Saturday, 19 March 2011

You can't make up a skipped month

February is short. I had intended to post but I didn't. It was a wonderful month.

Vidda and I "explored" and took this photo of a pool we swam in as children. It is in the Santa Monica canyon area. We were invited as a family to swim while my granduncle was the cook at this home. I was around 13 years old and mentioned to the owner that I was interested in architecture so he took us all over to a friend of his in the neighborhood. We met an architect and toured his modern house. To view two fabulous custom built houses at that early age set the course of my career journey.

Los Angeles has a rich assemblage of architectural gems. Thank you to the owners who have built, preserved, and allowed us to visit them.

Saturday, 22 January 2011

Break from Dinner Party prep

Today is a Saturday and I'm ahead of time in prep for our small dinner party. Other than Thanksgiving this is the first dinner party we have hosted.

This photo is from December. Right now the snow is gone but there is a fog in the yard and the temps are down to freezing.

Our tickets are purchased and we head for California on 9 February. Renew our visas and return for a year or more. We like it here. Why Belfast? Because we can, because there is community, because we have a place to be here.

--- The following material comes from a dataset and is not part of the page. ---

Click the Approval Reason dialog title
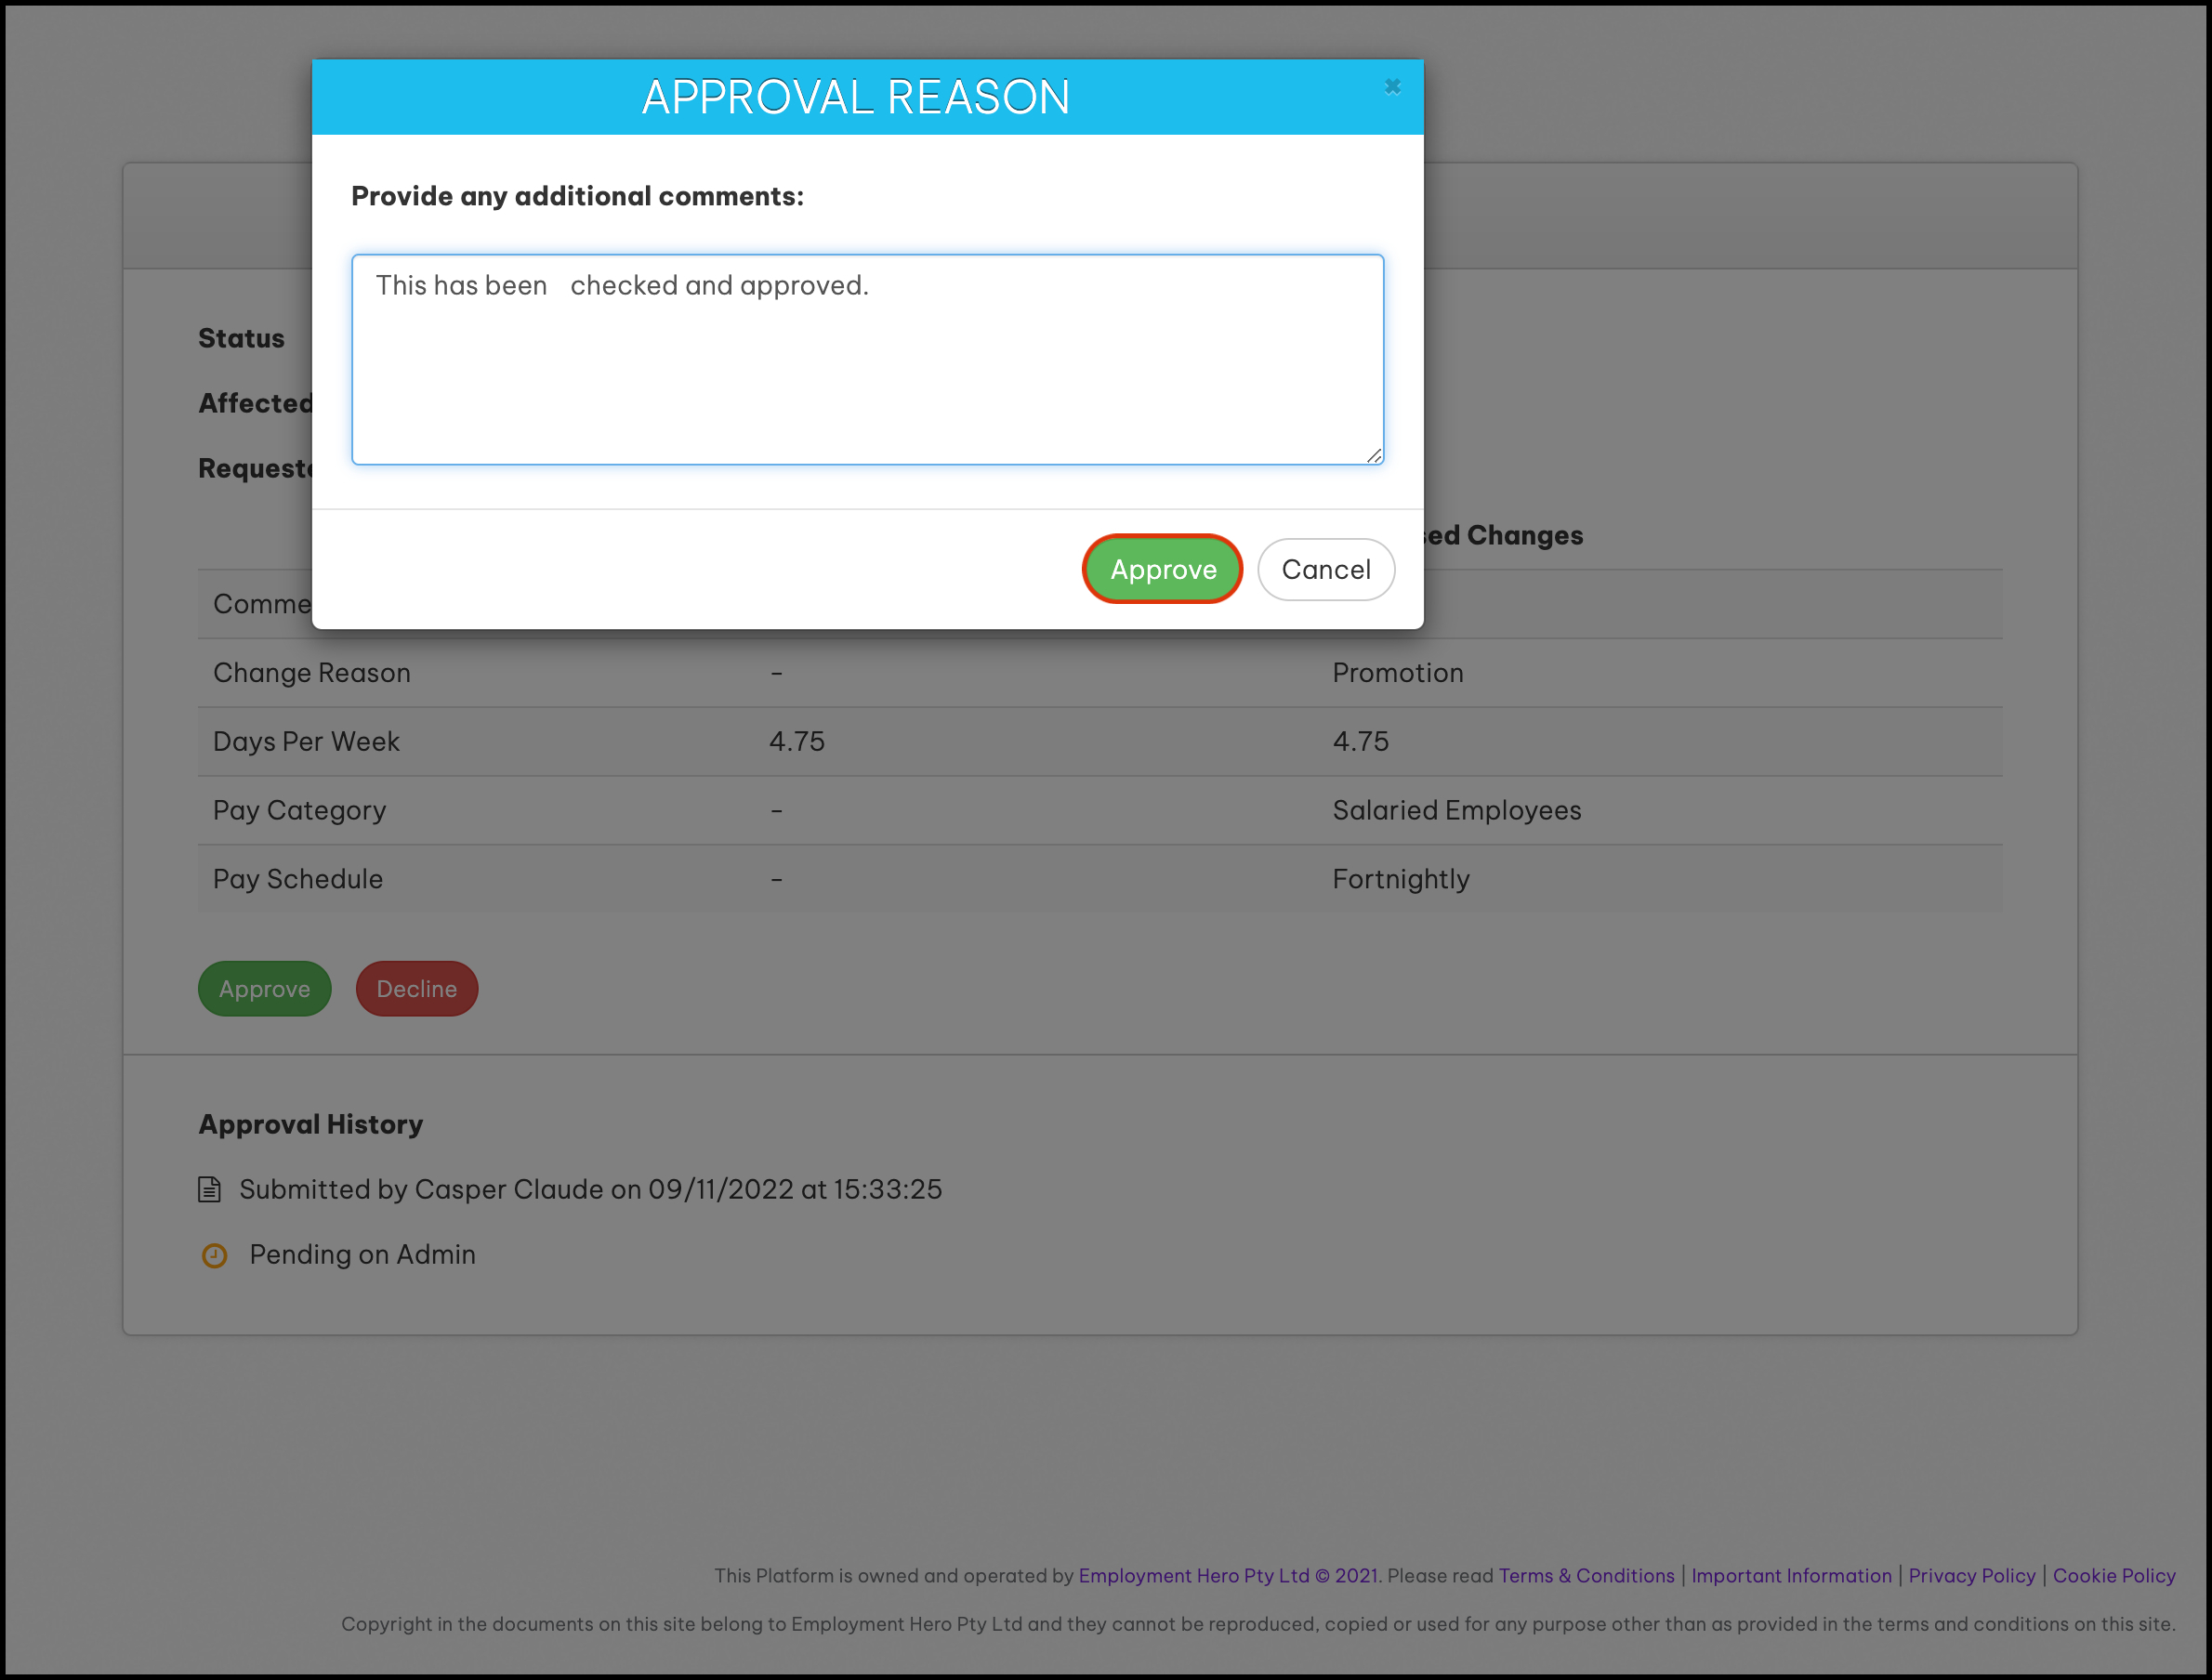 click(856, 97)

When we return we will pray, do poetry and pottery, resume visitations, assist the minister, weave relationships and welcome guests. Spring is coming!

Wednesday, 29 December 2010

Final few thoughts


The red door is ours. Now we have a doorbell too. People do drop over and we are blessed by their visits.

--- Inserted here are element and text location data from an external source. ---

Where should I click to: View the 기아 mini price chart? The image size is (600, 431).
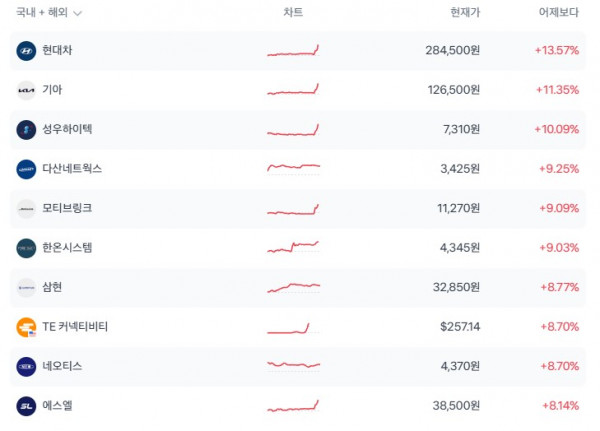point(293,89)
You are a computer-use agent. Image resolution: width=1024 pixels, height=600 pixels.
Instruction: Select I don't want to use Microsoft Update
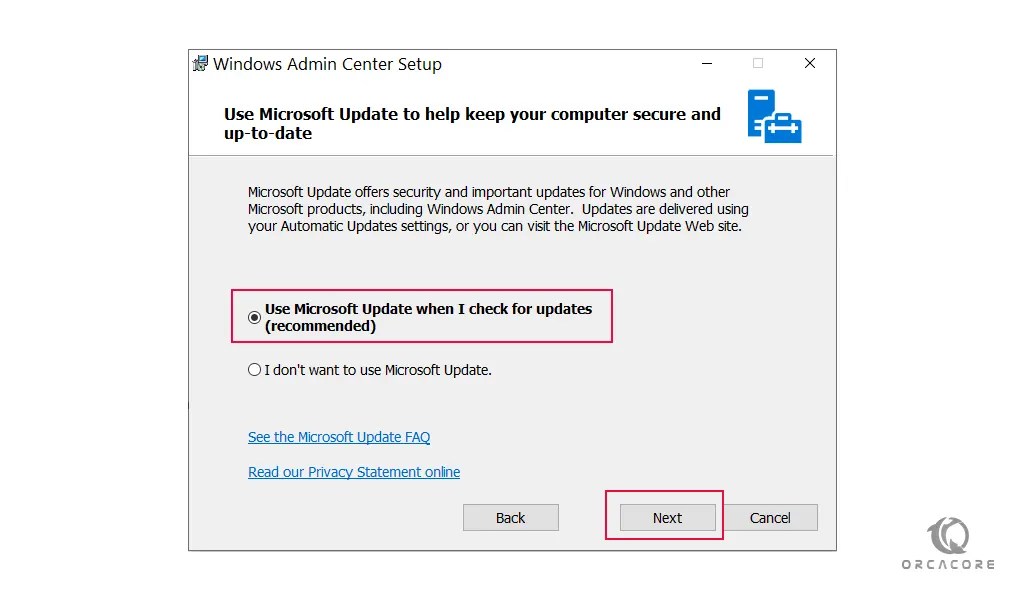coord(255,369)
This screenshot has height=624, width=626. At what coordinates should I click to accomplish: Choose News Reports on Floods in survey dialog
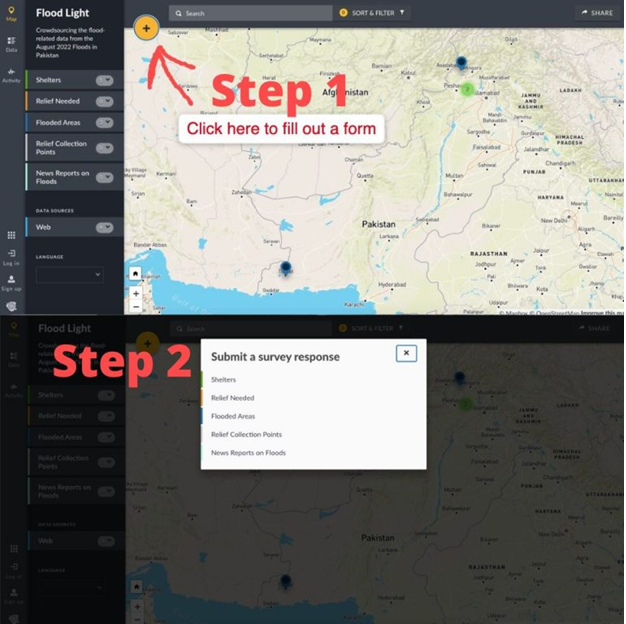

We have prayer time on Monday and Wednesday mornings at 7 a.m. and quiet meditation at 5 p.m. on Wednesdays. An evening visit from the Belfast L'Arche community to inaugurate the prayer room was also held this month.

We had eight days of frozen heater pipes but thankfully none burst and three people came to our rescue with space heaters. This started while Marda was away for a short jaunt to Lebanon while she got delayed in London's Heathrow airport both ways. Ward was worst for the wear and Marda returned with our friend Mui who good naturally suffered with the cold as we did.

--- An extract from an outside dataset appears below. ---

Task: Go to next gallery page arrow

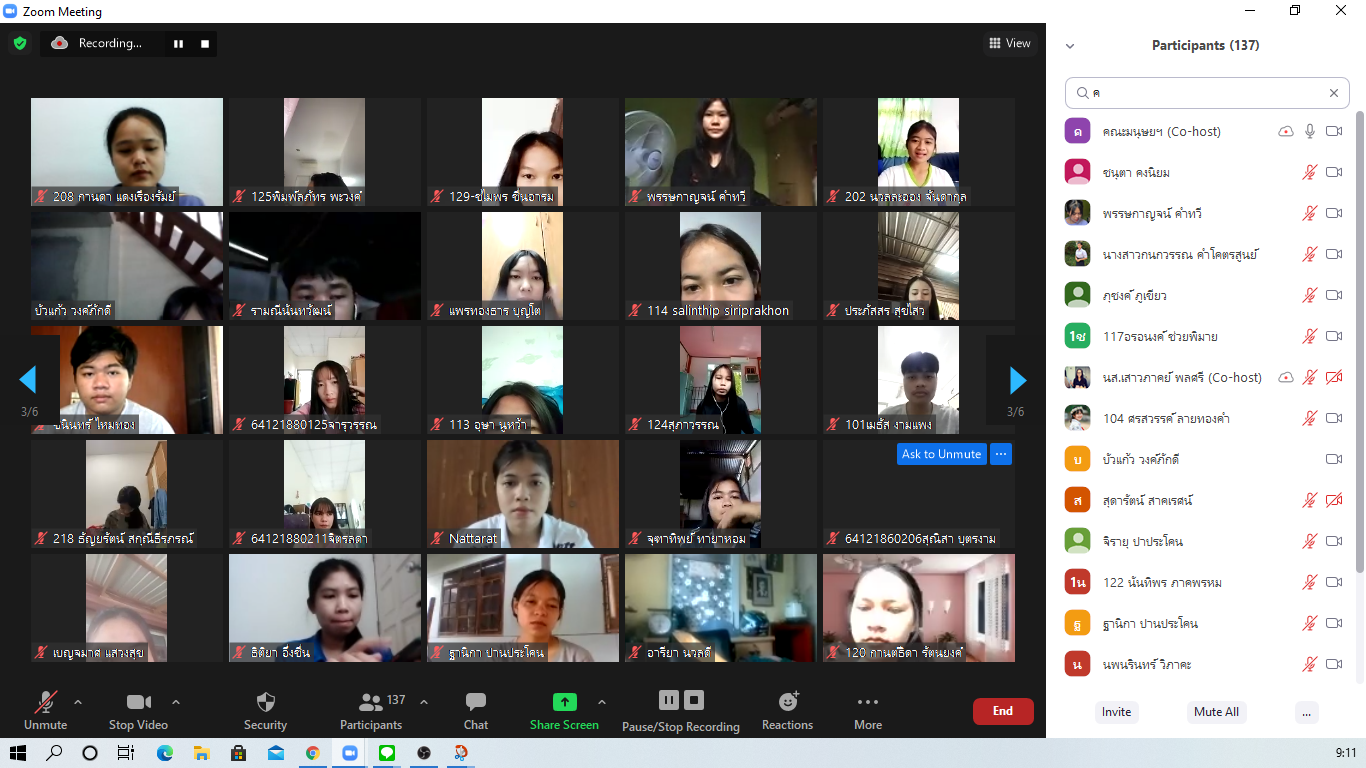Action: [1018, 380]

We are enjoying the last few days of the millennium's first decade. God's blessings to all of you for 2011.

Thursday, 25 November 2010

ThanksGiving

What is this? After 2 1/2 years I have bought a rice cooker! It comes with a steaming rack so I'll have to experiment to see if it will warm or cook anything while the rice is cooking below. I opened my Christmas present to myself early to make a ThanksGiving meal on Saturday. A10# frozen turkey cost $30 here.

We are full of thanks. Grateful. resting, reading, and creating things. Ward is working on a Christmas poem and I am making porcelain pottery.


This photo is us with four children from the 34th African Children's Choir. These four girls and their teacher stayed with us for a night after performing a concert at our church on November 10th. They are from Uganda and Kenya and have been traveling for 14 months in the States and UK. They sing and dance and tour and raise money that supports over 3000 children in African schools. This experience demonstrated what love can do for a child and how infectious that love is. Uncle Ward and Auntie Marda were very much loved by these happy, thankful, and talented girls. We loved it all.

Last bit.

Today is American Thanksgiving and we got our first snowfall of the season here in Belfast.

This photo is taken from our front window.

Monday, 13 September 2010

Home in California

Being here allowed me to help my ADX sister, Alice, finish up some work on the sorority house. Some of you know I own a portion of a house used by the ADX Beta chapter on the CAL campus. Alice replaced the foundation, electrical panel, heating, and painted the exterior. It has a new life and needed a new mortgage. We did our part to keep the building trades going. Over 40 years ago I joined the chapter at UCLA and made lifelong precious friends. This group of Christian women supports us now, and shaped our perspective of serving God with our lives.